Jason Ramos‘ paintings attempt to extract something of the personal from public image production, to create a personal picture of a public image, a digital image that might come from anywhere in the digital universe. In short he tries to give subjectivity to an object though his own interpretation of the image.
To this end Ramos’ paintings are about painting, about picture making, mark making, the subject is secondary to the act. What he’s most concerned with is evoking an intimacy with the image that activates unconscious associations, personal mythologies and the fleeting quality of the moment. His pictures are a pictorial investigation into the history of mark making using strategies laid out in impressionism and expressionism, realism, bad painting and Leipzig school techniques.

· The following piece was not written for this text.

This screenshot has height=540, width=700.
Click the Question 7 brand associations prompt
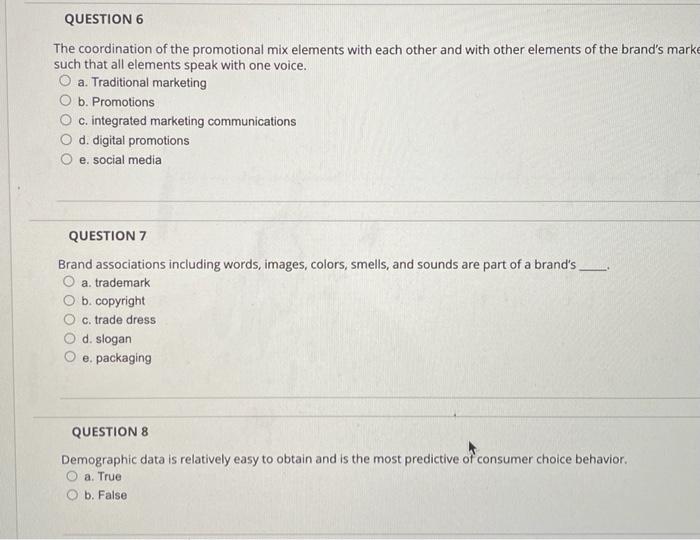334,265
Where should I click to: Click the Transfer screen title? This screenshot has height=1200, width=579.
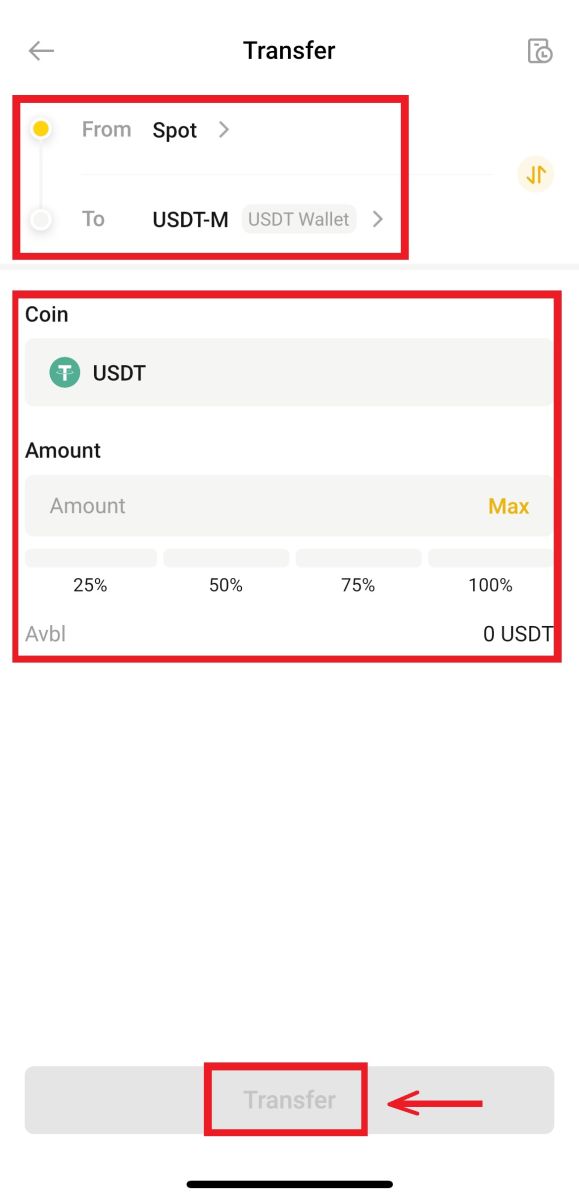point(289,50)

His statements on art and its place in the World are interesting. Here’s what he has to say:
The more art which is made, the more matter is used, transformed. Eventually, everything will become art and be preserved. Therefore, to be an artist means you’re raising the value of matter. Artists have the capacity to raise. They can raise value, raise meaning, raise material above the level of popular convention and common sense. This can be frightening at times, art can be controversial, to which he adds, “The only thing scarier than art is love.” Inherently, people do understand that art is a big deal.

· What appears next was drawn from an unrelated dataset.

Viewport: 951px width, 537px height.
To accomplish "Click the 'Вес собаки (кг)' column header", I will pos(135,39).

It’s not about practicality or supply and demand, art is more of an affront. Culture is an affront to practicality. Creativity is the act of making something out of nothing, but more specifically creating something vital, like surviving in a burning building. Doing it without adding to the danger is essentially what we call a celebration of life. This is not to refuse the influence of the environment despite its hostility, nor to say that the environment is so overwhelming art is simply a series of motions, running through the world.